[Stored items]
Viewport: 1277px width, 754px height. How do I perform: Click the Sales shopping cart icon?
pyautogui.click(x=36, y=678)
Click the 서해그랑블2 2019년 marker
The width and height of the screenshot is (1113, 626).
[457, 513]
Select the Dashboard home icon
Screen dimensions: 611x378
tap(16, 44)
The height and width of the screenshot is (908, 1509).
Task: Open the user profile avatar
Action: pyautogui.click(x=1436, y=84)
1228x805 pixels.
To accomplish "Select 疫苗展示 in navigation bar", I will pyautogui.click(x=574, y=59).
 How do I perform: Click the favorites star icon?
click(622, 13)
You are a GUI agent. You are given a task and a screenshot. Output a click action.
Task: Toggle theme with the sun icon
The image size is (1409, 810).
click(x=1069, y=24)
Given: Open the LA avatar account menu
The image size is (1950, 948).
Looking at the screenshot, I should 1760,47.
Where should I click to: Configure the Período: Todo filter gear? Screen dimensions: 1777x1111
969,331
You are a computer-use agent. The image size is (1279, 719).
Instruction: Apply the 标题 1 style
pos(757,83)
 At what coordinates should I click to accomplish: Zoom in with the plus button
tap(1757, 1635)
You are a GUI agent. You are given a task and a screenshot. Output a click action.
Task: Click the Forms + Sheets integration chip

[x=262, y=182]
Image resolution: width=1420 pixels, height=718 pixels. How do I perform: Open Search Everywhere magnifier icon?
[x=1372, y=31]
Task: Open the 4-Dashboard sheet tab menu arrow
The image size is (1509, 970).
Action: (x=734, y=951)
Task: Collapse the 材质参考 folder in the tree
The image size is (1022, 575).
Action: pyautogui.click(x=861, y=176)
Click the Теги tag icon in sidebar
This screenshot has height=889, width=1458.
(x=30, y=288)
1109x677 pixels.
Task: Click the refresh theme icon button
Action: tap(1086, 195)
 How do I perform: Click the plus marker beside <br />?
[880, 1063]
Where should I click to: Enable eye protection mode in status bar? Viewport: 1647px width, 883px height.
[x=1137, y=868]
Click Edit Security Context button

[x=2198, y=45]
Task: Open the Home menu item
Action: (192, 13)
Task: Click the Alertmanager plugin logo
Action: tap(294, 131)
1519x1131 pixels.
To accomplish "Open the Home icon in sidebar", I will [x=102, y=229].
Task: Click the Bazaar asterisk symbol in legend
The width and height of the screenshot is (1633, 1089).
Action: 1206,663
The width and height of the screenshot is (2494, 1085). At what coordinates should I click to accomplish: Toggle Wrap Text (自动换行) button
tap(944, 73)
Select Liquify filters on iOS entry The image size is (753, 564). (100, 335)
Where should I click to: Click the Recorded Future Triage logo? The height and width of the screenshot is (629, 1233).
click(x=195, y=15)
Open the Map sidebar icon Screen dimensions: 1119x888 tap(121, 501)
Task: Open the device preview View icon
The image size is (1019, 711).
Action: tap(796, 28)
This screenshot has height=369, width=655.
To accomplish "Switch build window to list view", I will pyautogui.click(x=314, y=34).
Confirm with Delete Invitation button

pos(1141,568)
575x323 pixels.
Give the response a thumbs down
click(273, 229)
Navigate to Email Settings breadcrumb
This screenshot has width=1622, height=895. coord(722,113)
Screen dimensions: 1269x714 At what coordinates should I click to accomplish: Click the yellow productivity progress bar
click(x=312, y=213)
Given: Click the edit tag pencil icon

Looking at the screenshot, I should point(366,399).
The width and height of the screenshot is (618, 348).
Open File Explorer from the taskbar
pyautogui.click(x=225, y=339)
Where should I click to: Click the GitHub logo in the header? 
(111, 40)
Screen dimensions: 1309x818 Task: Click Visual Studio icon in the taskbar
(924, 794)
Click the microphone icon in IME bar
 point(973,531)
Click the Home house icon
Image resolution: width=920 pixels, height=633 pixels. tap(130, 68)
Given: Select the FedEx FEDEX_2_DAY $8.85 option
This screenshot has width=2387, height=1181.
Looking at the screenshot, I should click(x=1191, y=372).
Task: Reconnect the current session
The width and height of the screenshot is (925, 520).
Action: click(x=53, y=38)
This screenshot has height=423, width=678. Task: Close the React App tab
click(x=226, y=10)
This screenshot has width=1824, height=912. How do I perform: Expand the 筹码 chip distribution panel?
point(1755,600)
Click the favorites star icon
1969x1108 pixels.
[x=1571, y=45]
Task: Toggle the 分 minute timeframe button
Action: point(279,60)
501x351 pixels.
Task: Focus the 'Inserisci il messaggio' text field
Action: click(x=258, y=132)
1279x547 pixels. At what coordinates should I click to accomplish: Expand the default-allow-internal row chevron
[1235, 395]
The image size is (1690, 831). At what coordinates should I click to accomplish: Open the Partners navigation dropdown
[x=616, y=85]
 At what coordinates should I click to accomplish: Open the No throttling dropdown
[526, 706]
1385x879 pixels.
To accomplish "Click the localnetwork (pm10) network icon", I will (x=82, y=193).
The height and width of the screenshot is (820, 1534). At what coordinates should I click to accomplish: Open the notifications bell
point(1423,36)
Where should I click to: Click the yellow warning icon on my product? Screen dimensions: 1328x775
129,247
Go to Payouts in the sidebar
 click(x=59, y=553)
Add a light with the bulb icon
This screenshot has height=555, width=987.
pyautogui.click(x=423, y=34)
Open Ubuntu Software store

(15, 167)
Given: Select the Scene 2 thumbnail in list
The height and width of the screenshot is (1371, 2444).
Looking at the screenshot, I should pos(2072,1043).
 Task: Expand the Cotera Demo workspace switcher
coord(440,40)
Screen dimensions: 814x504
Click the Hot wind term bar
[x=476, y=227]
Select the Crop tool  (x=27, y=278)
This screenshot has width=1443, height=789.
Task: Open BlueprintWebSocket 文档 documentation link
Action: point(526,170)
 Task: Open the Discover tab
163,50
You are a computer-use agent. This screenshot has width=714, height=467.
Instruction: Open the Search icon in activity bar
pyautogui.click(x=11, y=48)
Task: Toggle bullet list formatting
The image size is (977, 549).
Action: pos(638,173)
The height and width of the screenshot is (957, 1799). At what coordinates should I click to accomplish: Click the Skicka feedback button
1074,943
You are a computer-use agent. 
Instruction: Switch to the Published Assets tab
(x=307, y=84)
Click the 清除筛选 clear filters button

- _Directions for this task_
Every record above must be repeated word for word.

- _Solution for this problem_
Viewport: 1277px width, 754px height. How do I perform: Click the Sales shopping cart icon?
pyautogui.click(x=36, y=678)
Click the 서해그랑블2 2019년 marker
The width and height of the screenshot is (1113, 626).
[457, 513]
Select the Dashboard home icon
Screen dimensions: 611x378
tap(16, 44)
The height and width of the screenshot is (908, 1509).
Task: Open the user profile avatar
Action: pyautogui.click(x=1436, y=84)
1228x805 pixels.
To accomplish "Select 疫苗展示 in navigation bar", I will pyautogui.click(x=574, y=59).
 How do I perform: Click the favorites star icon?
click(622, 13)
You are a GUI agent. You are given a task and a screenshot. Output a click action.
Task: Toggle theme with the sun icon
The image size is (1409, 810).
click(x=1069, y=24)
Given: Open the LA avatar account menu
The image size is (1950, 948).
Looking at the screenshot, I should 1760,47.
Where should I click to: Configure the Período: Todo filter gear? Screen dimensions: 1777x1111
969,331
You are a computer-use agent. The image size is (1279, 719).
Instruction: Apply the 标题 1 style
pos(757,83)
 At what coordinates should I click to accomplish: Zoom in with the plus button
tap(1757, 1635)
You are a GUI agent. You are given a task and a screenshot. Output a click action.
Task: Click the Forms + Sheets integration chip

[x=262, y=182]
Image resolution: width=1420 pixels, height=718 pixels. How do I perform: Open Search Everywhere magnifier icon?
[x=1372, y=31]
Task: Open the 4-Dashboard sheet tab menu arrow
The image size is (1509, 970).
Action: (x=734, y=951)
Task: Collapse the 材质参考 folder in the tree
The image size is (1022, 575).
Action: pyautogui.click(x=861, y=176)
Click the Теги tag icon in sidebar
This screenshot has height=889, width=1458.
(x=30, y=288)
1109x677 pixels.
Task: Click the refresh theme icon button
Action: tap(1086, 195)
 How do I perform: Click the plus marker beside <br />?
[880, 1063]
Where should I click to: Enable eye protection mode in status bar? Viewport: 1647px width, 883px height.
[x=1137, y=868]
Click Edit Security Context button

[x=2198, y=45]
Task: Open the Home menu item
Action: (192, 13)
Task: Click the Alertmanager plugin logo
Action: tap(294, 131)
1519x1131 pixels.
To accomplish "Open the Home icon in sidebar", I will [x=102, y=229].
Task: Click the Bazaar asterisk symbol in legend
The width and height of the screenshot is (1633, 1089).
Action: 1206,663
The width and height of the screenshot is (2494, 1085). At what coordinates should I click to accomplish: Toggle Wrap Text (自动换行) button
tap(944, 73)
Select Liquify filters on iOS entry The image size is (753, 564). (100, 335)
Where should I click to: Click the Recorded Future Triage logo? The height and width of the screenshot is (629, 1233).
click(x=195, y=15)
Open the Map sidebar icon Screen dimensions: 1119x888 tap(121, 501)
Task: Open the device preview View icon
The image size is (1019, 711).
Action: tap(796, 28)
This screenshot has height=369, width=655.
To accomplish "Switch build window to list view", I will pyautogui.click(x=314, y=34).
Confirm with Delete Invitation button

pos(1141,568)
575x323 pixels.
Give the response a thumbs down
click(273, 229)
Navigate to Email Settings breadcrumb
This screenshot has width=1622, height=895. coord(722,113)
Screen dimensions: 1269x714 At what coordinates should I click to accomplish: Click the yellow productivity progress bar
click(x=312, y=213)
Given: Click the edit tag pencil icon

Looking at the screenshot, I should point(366,399).
The width and height of the screenshot is (618, 348).
Open File Explorer from the taskbar
pyautogui.click(x=225, y=339)
Where should I click to: Click the GitHub logo in the header? 
(111, 40)
Screen dimensions: 1309x818 Task: Click Visual Studio icon in the taskbar
(924, 794)
Click the microphone icon in IME bar
 point(973,531)
Click the Home house icon
Image resolution: width=920 pixels, height=633 pixels. tap(130, 68)
Given: Select the FedEx FEDEX_2_DAY $8.85 option
This screenshot has width=2387, height=1181.
Looking at the screenshot, I should click(x=1191, y=372).
Task: Reconnect the current session
The width and height of the screenshot is (925, 520).
Action: click(x=53, y=38)
This screenshot has height=423, width=678. Task: Close the React App tab
click(x=226, y=10)
This screenshot has width=1824, height=912. How do I perform: Expand the 筹码 chip distribution panel?
point(1755,600)
Click the favorites star icon
1969x1108 pixels.
[x=1571, y=45]
Task: Toggle the 分 minute timeframe button
Action: point(279,60)
501x351 pixels.
Task: Focus the 'Inserisci il messaggio' text field
Action: click(x=258, y=132)
1279x547 pixels. At what coordinates should I click to accomplish: Expand the default-allow-internal row chevron
[1235, 395]
The image size is (1690, 831). At what coordinates should I click to accomplish: Open the Partners navigation dropdown
[x=616, y=85]
 At what coordinates should I click to accomplish: Open the No throttling dropdown
[526, 706]
1385x879 pixels.
To accomplish "Click the localnetwork (pm10) network icon", I will (x=82, y=193).
The height and width of the screenshot is (820, 1534). At what coordinates should I click to accomplish: Open the notifications bell
point(1423,36)
Where should I click to: Click the yellow warning icon on my product? Screen dimensions: 1328x775
129,247
Go to Payouts in the sidebar
 click(x=59, y=553)
Add a light with the bulb icon
This screenshot has height=555, width=987.
pyautogui.click(x=423, y=34)
Open Ubuntu Software store

(15, 167)
Given: Select the Scene 2 thumbnail in list
The height and width of the screenshot is (1371, 2444).
Looking at the screenshot, I should pos(2072,1043).
 Task: Expand the Cotera Demo workspace switcher
coord(440,40)
Screen dimensions: 814x504
Click the Hot wind term bar
[x=476, y=227]
Select the Crop tool  (x=27, y=278)
This screenshot has width=1443, height=789.
Task: Open BlueprintWebSocket 文档 documentation link
Action: point(526,170)
 Task: Open the Discover tab
163,50
You are a computer-use agent. This screenshot has width=714, height=467.
Instruction: Open the Search icon in activity bar
pyautogui.click(x=11, y=48)
Task: Toggle bullet list formatting
The image size is (977, 549).
Action: pos(638,173)
The height and width of the screenshot is (957, 1799). At what coordinates should I click to accomplish: Click the Skicka feedback button
1074,943
You are a computer-use agent. 
Instruction: Switch to the Published Assets tab
(x=307, y=84)
Click the 清除筛选 clear filters button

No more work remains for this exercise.